She attracted public attention by her portrayal of Harry Halyard in John Thomas Haines' My Poll and My Partner Joe at St James's Theatre, London in May 1871 and as Jack in H. J. Byron's pantomime Jack the Giant Killer at the Alexandra Palace theatre, London, and a young country girl in his comedy Sour Grapes.
From 1874 to 1877 she played in various operas (Die Fledermaus, The Princess of Trebizonde) under contract at the Royal Alhambra Theatre, Leicester Square, London.
She appeared as Diane de Château-Lansac, head of the convent school in Lecocq's Le Petit Duc at the Philharmonic Theatre, Islington, then was engaged to play Serpolette in Planquette's Les cloches de Corneville at the Globe Theatre, London, by its owner, Alexander Henderson (1828–1886).
She played Jacqueline in Lecocq's La petite mademoiselle, with English libretto by Reece and Leigh, at the Alhambra, and Arabella Lane in Solomon and Stephens' comic opera Billee Taylor at the Imperial Theatre, Westminster, in 1880.

===Australia===
She arrived in Australia in October 1884 under contract to Williamson, Garner and Musgrove, to reprise her part in Les cloches de Corneville at the Princess's Theatre, Melbourne.
She joined Brookes and Thompson's Arabian Nights company which toured America and returned to Australia a year later.
She played Dolly Dutton in MacKaye's Hazel Kirke, Lucy in Henry Pettitt's Hands Across the Sea, Dorothy in Pettitt and Grundy's Bells of Haslemere, and Phoebe Sage in Charles Reade's Drink.

===South Africa===
On 28 July 1889 she left Australia for South Africa with her own company by the steamer Yarra. Her mother and brother were also on board.
William R. Bernard was a member of her troupe.

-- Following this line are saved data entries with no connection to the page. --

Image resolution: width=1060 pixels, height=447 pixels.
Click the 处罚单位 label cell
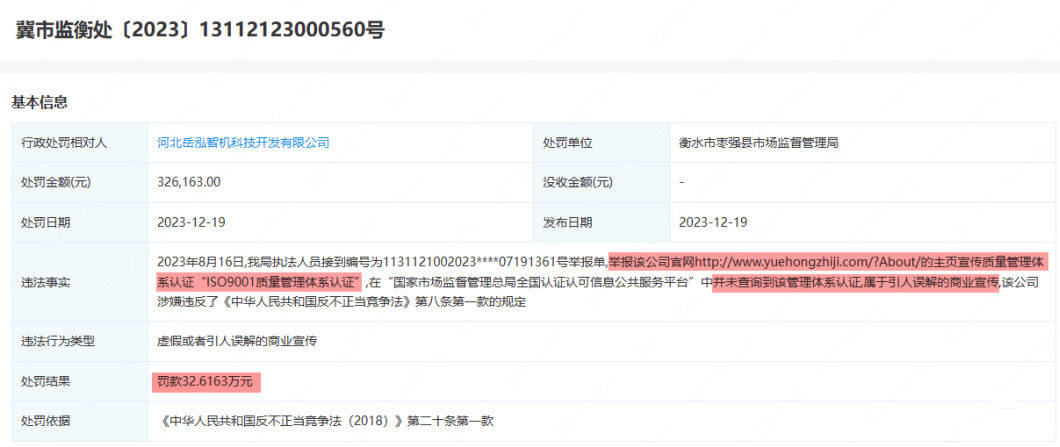[x=601, y=143]
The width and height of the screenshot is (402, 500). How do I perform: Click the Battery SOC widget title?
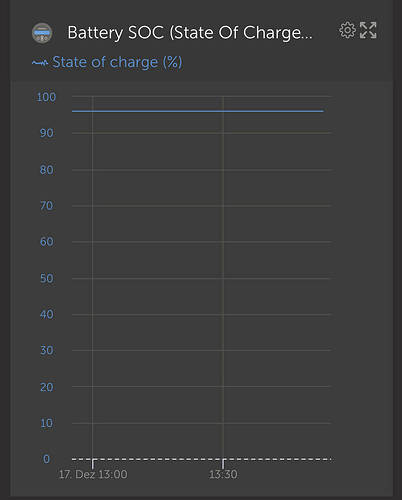[x=190, y=33]
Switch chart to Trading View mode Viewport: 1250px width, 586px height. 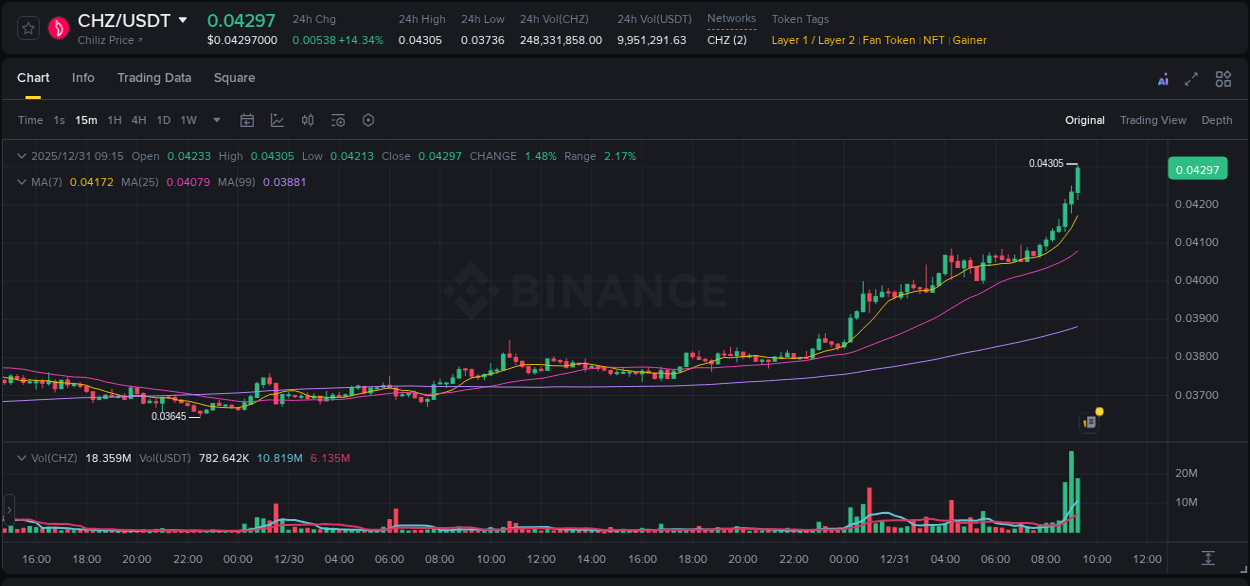click(1153, 120)
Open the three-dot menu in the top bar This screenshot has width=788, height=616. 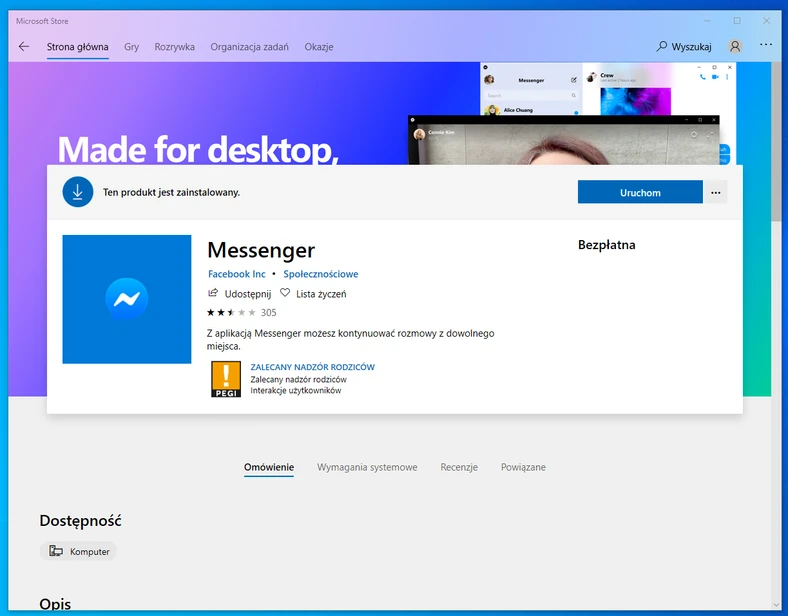pos(766,46)
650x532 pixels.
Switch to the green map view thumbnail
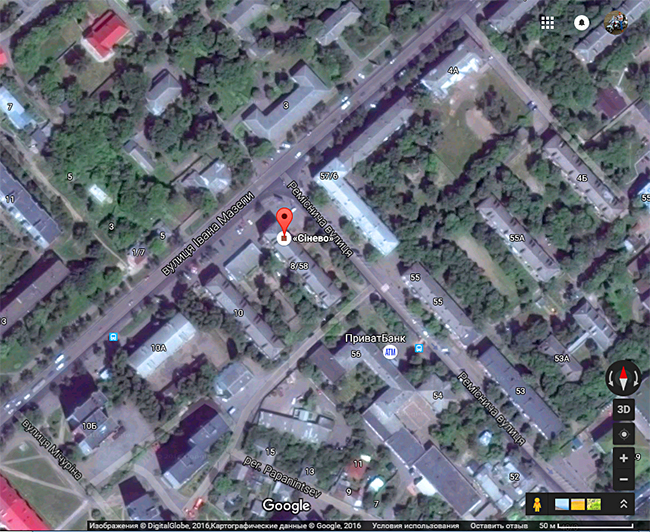point(594,504)
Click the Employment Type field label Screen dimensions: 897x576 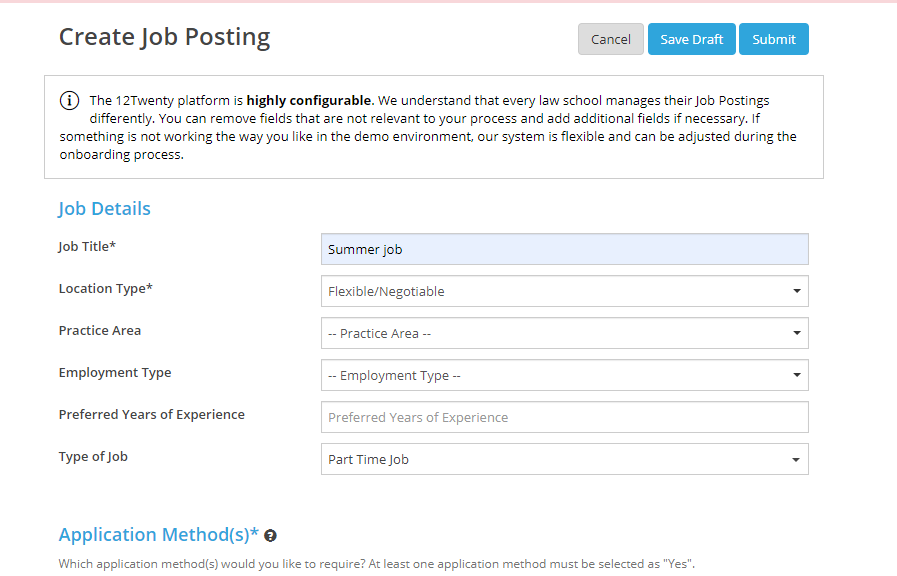115,372
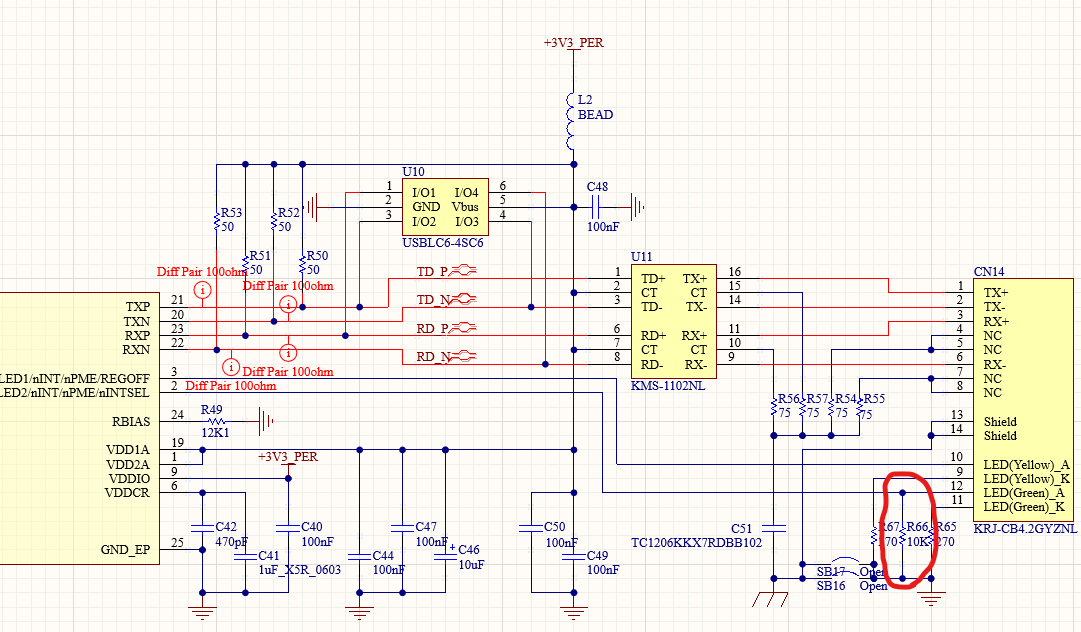This screenshot has width=1081, height=632.
Task: Click the C51 TC1206KKX7RDBB102 capacitor
Action: click(x=772, y=527)
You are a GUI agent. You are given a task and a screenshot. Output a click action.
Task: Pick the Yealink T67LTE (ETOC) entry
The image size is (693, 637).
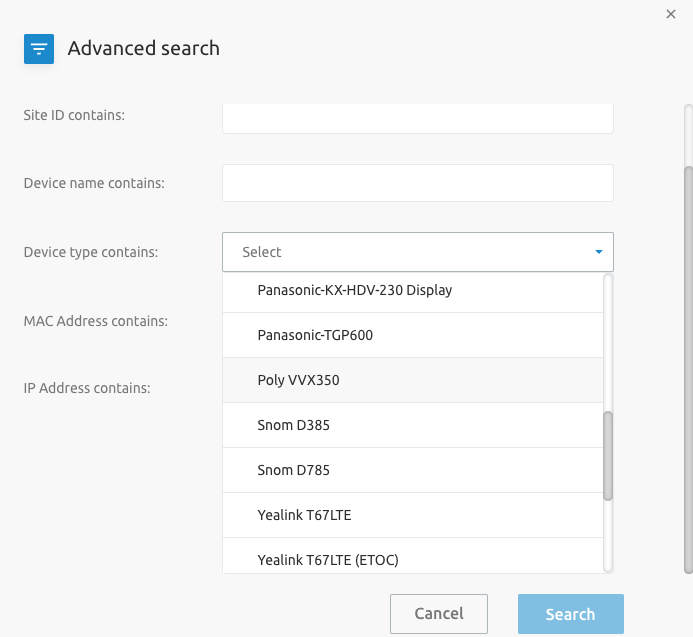coord(413,556)
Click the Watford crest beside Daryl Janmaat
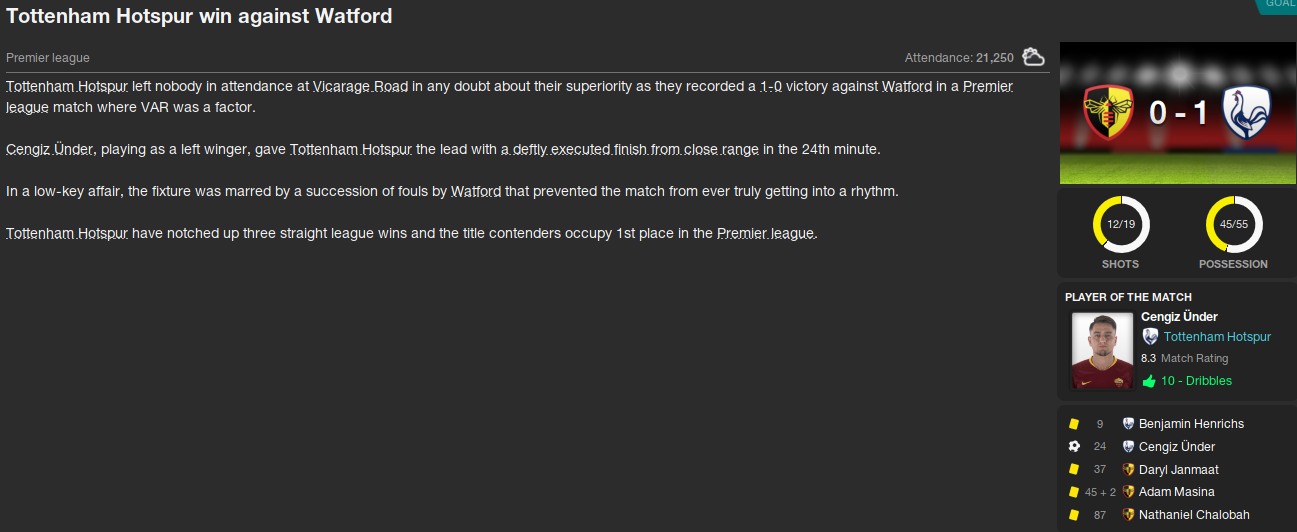The height and width of the screenshot is (532, 1297). (x=1128, y=470)
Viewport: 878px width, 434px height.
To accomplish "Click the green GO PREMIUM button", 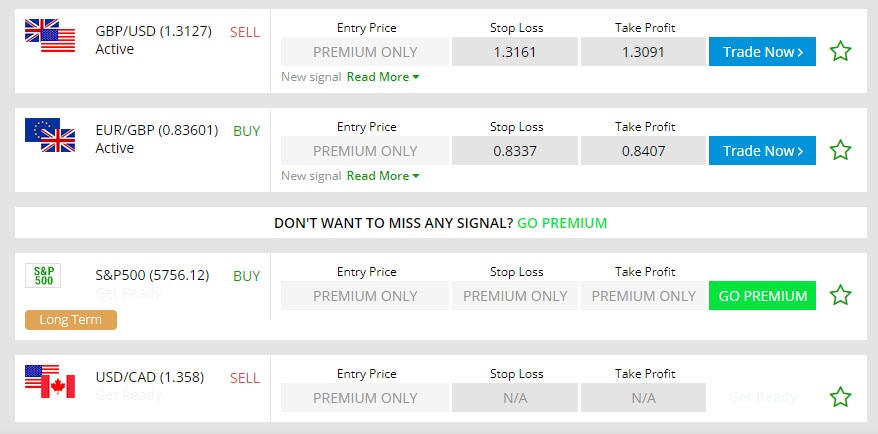I will pos(762,296).
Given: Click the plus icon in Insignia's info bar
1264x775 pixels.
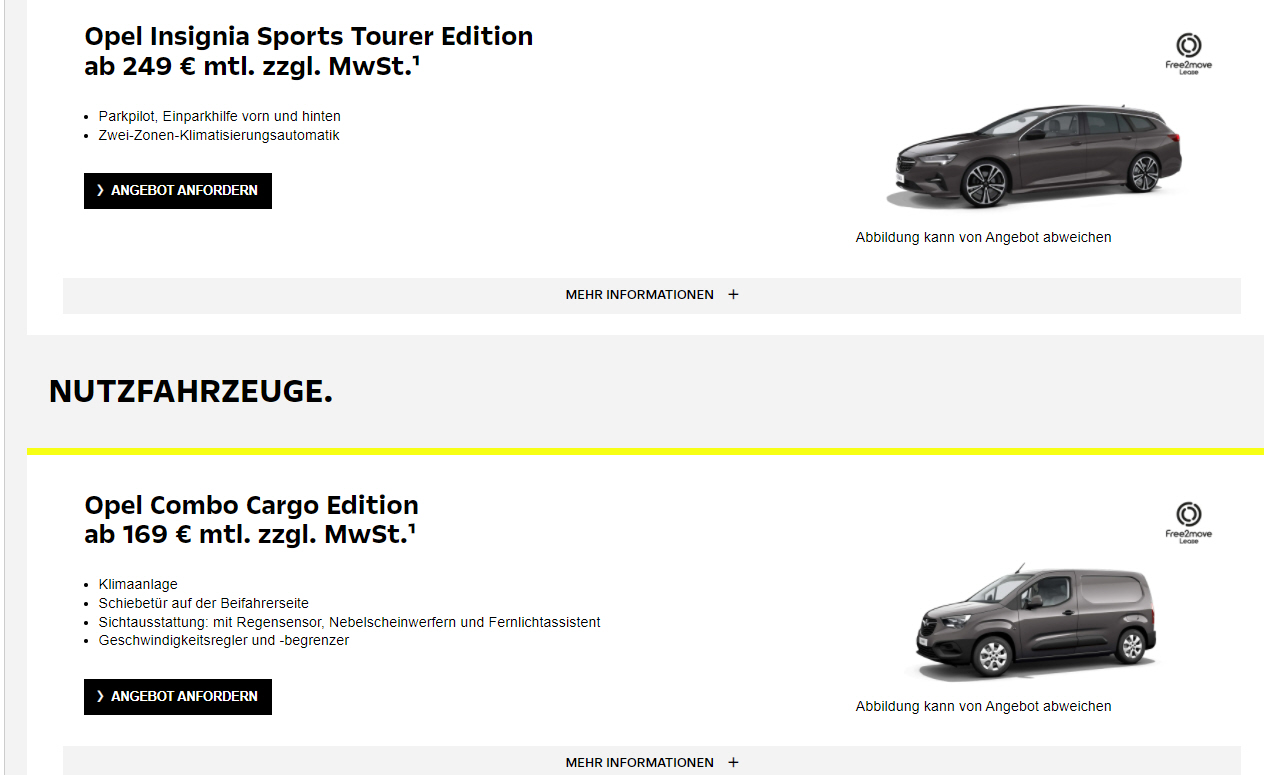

She visited England in 1891, then in 1892 returned, via South Africa, to Australia to settle some personal business, but while there, played Bob Bloater, the stable-boy in Dion Boucicault's The Flying Scud for George Rignold.

===Return to England===
She had a major part in A Life of Pleasure at the Britannia Theatre in 1901.

==Personal==
Her sister wrote a popular song with the words "Good-bye, darling, I must leave you; one more kiss before we part"

Around 1889 Chambers married Albert Marsh, who was also her manager. She has also been, reportedly, Mrs Lytton.